Na decisão, o relator Alex Zilenovski afirmou que “crimes contra a vida devem ser tratados com maior rigor, sobretudo por implicarem danos à ordem pública”.
No pedido, a defesa alegou que o dentista está sofrendo constrangimento ilegal por parte do juiz José Rodrigues Arimatéa, responsável pela Vara do Júri de Franca.
“Aduz que a manutenção da prisão preventiva está fundamentada em ‘conceitos subjetivos de ordem pública e social’, desconsiderando-se a primariedade do paciente, assim como o fato de ser pai de família, com residência fixa e profissional que desempenha trabalho lícito no distrito da culpa, qualificado pelo impetrante como ‘dentista de renome’ na Comarca”, declarou o advogado de defesa, Márcio Cunha.
O relator entendeu que do dia do crime até hoje, não houve nenhuma alteração dos fatos, e por isso, não houve constrangimento ilegal por parte do juiz.
“Provados a existência do crime, indícios de autoria, bem como a necessidade de garantia da ordem pública,não se vislumbra qualquer constrangimento na prisão processual em tela.
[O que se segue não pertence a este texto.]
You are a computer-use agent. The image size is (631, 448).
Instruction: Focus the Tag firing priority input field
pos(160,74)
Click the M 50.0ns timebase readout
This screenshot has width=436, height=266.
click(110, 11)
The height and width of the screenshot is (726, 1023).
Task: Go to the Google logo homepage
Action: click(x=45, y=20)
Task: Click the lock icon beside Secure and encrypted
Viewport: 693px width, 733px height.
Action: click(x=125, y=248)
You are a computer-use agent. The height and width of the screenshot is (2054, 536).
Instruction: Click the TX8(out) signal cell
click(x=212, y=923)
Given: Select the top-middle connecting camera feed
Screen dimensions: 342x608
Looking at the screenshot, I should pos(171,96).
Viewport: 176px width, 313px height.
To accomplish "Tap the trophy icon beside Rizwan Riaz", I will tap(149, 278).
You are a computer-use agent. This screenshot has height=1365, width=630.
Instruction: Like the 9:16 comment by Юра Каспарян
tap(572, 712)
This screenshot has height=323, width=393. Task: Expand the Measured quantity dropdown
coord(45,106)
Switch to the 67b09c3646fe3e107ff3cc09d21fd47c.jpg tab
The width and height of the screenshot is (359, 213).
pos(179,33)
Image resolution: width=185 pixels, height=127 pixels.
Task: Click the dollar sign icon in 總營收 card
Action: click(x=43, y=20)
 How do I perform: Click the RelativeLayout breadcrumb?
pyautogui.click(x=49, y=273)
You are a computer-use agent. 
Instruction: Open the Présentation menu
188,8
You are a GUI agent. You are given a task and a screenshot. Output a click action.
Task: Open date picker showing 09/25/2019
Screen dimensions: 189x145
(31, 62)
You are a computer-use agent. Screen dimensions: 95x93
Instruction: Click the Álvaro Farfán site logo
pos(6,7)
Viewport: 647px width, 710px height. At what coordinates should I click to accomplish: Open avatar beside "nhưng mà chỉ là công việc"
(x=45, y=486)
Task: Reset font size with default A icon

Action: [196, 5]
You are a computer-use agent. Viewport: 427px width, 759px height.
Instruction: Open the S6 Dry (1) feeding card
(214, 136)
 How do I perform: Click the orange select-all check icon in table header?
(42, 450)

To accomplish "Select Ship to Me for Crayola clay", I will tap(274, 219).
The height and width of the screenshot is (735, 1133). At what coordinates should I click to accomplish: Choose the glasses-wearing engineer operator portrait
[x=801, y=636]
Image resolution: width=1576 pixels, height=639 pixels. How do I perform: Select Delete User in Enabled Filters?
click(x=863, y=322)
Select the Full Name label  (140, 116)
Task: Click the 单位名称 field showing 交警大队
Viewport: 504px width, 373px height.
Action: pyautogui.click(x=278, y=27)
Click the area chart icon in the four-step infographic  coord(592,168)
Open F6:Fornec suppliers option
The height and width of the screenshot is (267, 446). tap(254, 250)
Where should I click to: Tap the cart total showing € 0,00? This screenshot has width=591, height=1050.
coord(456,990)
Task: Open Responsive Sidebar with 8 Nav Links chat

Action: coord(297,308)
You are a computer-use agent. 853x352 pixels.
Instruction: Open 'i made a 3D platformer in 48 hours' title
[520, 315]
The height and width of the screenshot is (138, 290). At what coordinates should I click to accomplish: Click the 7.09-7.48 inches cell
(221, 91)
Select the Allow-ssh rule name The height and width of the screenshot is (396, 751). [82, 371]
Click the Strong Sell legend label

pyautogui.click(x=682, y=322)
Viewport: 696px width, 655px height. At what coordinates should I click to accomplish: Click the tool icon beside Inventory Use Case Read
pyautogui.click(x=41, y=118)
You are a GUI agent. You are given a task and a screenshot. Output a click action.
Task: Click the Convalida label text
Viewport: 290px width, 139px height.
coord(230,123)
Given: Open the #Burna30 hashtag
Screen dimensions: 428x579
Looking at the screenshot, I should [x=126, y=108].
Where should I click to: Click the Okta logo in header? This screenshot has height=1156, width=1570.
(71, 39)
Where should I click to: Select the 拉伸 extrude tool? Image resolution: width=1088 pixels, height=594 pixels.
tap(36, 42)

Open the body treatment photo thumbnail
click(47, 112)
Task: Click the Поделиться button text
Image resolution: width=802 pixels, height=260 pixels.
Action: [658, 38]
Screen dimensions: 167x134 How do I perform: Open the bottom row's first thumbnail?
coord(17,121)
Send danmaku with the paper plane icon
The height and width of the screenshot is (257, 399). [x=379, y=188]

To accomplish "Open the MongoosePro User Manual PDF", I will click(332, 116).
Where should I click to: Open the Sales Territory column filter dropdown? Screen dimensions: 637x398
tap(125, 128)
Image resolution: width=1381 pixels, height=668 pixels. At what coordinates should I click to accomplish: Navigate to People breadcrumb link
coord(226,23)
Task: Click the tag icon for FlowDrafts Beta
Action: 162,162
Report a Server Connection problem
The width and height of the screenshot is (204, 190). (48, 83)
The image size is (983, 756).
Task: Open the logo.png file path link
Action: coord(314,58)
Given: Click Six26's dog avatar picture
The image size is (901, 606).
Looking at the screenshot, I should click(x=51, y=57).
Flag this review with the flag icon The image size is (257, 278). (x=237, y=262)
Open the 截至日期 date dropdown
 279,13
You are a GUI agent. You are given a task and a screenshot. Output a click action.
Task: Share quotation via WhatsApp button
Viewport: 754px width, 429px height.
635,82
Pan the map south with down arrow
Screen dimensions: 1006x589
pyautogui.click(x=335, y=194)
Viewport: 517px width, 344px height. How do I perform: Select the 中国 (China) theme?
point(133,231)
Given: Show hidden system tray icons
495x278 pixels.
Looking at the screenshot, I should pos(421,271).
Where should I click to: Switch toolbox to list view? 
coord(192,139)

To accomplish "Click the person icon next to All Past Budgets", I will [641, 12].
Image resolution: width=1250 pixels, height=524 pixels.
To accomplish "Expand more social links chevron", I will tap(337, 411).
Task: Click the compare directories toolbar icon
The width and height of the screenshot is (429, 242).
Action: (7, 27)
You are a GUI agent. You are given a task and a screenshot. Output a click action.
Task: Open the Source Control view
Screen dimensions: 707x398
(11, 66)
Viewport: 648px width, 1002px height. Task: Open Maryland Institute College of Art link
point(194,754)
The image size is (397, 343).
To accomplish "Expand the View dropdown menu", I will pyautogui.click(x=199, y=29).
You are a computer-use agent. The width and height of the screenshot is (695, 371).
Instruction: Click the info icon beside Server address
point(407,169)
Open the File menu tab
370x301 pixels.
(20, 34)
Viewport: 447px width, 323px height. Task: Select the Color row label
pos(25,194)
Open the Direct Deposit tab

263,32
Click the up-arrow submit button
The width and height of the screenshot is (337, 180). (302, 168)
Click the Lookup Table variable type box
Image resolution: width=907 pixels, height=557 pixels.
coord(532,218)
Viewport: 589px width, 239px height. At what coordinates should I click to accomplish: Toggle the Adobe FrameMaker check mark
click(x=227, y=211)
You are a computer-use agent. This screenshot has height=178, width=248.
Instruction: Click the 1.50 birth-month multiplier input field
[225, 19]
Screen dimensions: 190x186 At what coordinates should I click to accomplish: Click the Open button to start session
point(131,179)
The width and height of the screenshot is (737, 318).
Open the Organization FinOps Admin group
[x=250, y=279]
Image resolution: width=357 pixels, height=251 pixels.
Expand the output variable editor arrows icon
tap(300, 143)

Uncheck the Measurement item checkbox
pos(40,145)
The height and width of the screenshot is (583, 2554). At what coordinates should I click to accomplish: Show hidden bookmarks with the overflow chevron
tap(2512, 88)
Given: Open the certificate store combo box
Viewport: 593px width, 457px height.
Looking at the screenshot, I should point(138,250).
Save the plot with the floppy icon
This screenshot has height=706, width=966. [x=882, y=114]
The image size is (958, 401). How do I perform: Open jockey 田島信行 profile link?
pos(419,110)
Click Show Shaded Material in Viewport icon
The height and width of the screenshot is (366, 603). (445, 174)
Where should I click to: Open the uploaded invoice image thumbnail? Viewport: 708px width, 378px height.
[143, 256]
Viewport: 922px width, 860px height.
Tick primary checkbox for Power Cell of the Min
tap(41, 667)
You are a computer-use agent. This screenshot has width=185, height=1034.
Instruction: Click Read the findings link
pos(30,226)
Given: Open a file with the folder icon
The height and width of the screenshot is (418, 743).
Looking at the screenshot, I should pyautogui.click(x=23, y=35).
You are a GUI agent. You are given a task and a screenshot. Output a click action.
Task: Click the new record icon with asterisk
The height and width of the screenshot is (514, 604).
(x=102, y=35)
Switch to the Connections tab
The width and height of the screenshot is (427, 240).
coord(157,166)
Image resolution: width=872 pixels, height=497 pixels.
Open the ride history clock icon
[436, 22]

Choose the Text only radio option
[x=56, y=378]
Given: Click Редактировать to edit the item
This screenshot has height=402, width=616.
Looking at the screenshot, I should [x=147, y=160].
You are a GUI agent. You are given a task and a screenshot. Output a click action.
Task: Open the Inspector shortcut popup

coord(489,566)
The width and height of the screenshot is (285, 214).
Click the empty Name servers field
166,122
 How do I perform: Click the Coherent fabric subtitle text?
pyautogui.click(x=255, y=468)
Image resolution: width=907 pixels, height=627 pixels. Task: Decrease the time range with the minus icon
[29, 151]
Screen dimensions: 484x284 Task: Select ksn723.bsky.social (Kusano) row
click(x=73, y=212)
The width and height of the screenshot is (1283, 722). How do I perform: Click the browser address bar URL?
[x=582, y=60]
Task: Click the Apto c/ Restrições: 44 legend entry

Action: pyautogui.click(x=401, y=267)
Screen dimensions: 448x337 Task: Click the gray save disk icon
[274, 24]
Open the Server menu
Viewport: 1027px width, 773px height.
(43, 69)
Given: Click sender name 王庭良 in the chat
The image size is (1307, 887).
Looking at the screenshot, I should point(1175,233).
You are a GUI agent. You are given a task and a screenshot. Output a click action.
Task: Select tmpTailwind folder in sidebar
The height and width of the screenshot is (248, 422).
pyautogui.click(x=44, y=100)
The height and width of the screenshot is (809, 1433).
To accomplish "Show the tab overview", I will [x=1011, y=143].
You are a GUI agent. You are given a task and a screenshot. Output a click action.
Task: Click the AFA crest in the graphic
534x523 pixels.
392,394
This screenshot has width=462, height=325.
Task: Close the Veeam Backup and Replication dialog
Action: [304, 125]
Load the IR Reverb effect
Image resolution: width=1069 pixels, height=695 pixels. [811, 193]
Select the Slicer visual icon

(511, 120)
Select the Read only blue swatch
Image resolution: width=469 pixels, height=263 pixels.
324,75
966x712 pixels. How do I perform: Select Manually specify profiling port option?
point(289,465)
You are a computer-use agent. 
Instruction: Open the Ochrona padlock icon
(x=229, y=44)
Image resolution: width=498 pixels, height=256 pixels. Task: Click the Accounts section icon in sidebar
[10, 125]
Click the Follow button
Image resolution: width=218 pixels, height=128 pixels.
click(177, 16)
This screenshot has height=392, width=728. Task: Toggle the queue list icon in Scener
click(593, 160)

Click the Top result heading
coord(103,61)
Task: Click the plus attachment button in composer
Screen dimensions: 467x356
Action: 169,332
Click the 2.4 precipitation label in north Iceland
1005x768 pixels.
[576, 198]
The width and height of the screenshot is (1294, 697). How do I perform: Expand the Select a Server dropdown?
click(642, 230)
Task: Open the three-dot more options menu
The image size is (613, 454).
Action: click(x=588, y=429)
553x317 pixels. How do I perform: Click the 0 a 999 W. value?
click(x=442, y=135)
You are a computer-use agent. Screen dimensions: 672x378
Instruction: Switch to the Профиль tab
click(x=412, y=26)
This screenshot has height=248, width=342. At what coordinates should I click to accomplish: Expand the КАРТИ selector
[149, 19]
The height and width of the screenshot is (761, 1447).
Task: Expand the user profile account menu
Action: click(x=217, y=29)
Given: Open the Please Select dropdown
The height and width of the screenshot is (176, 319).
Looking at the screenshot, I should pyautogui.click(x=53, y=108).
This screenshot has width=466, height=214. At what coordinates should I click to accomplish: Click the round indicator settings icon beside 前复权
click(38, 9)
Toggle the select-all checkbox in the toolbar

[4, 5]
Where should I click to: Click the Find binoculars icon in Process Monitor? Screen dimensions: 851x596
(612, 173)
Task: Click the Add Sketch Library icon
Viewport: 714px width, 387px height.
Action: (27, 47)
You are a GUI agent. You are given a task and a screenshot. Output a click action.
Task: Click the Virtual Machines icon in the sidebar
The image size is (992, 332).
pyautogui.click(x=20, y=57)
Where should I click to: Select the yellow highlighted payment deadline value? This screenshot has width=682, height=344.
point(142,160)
O paciente está sendo processado pela prática de um homicídio qualificado, delito cuja conduta, em concreto, recomenda o cárcere”, continuou o relator.
Ainda na decisão, o relator disse que sobre a periculosidade de Samir, o juiz Arimatéa é o melhor a avaliar, já que está diretamente ligado ao caso. “Ao contrário do sustentado pelo impetrante, a decisão que manteve a prisão preventiva vem calcada em fatos concretos e não na abstratividade genérica da gravidade da conduta”.
A defesa também afirmou que a gravidade do crime não é suficiente para “afastar a presunção de inocência”, além de sustentar que o assassino é o único cuidador dos filhos, e a ex-mulher não têm condições financeiras para arcar com as despesas de educação e criação.
O relator também foi contrário à argumentação que Samir é o único responsável pelos filhos menores de idade. “Note-se, ainda, que na própria inicial se extrai que o paciente não é o único responsável pelos filhos menores, eis que a mãe deles, funcionária pública, estará cuidando dos impúberes”.
Com a decisão, Samir deverá ficar preso até seu julgamento, que ainda não tem data marcada. Esta é a segunda vez que a defesa do assassino entra com um pedido de liberdade.
Entenda o caso
O homicídio praticado pelo dentista ocorreu na avenida Major Nicácio, Centro da cidade, entre o bar Vila Madalena, onde até pouco tempo funcionava o Bar da Careta, e a igreja Nossa Senhora das Graças.
Samir Panice Moussa, 48 anos, matou o auditor da Receita Federal de Franca Adriano Willian de Oliveira, 52, na noite de 12 de março.
Ele foi preso horas depois do crime pela polícia, com a ajuda de imagens gravadas por câmeras de segurança de estabelecimentos comerciais próximos ao local do crime.
De posse das imagens, os policiais se dirigiram até a residência do autor dos disparos, no bairro Santa Rita. Ele não estava num primeiro momento. Os policiais aguardaram um pouco, e logo Samir chegou em casa. Foi então abordado, e confessou o crime.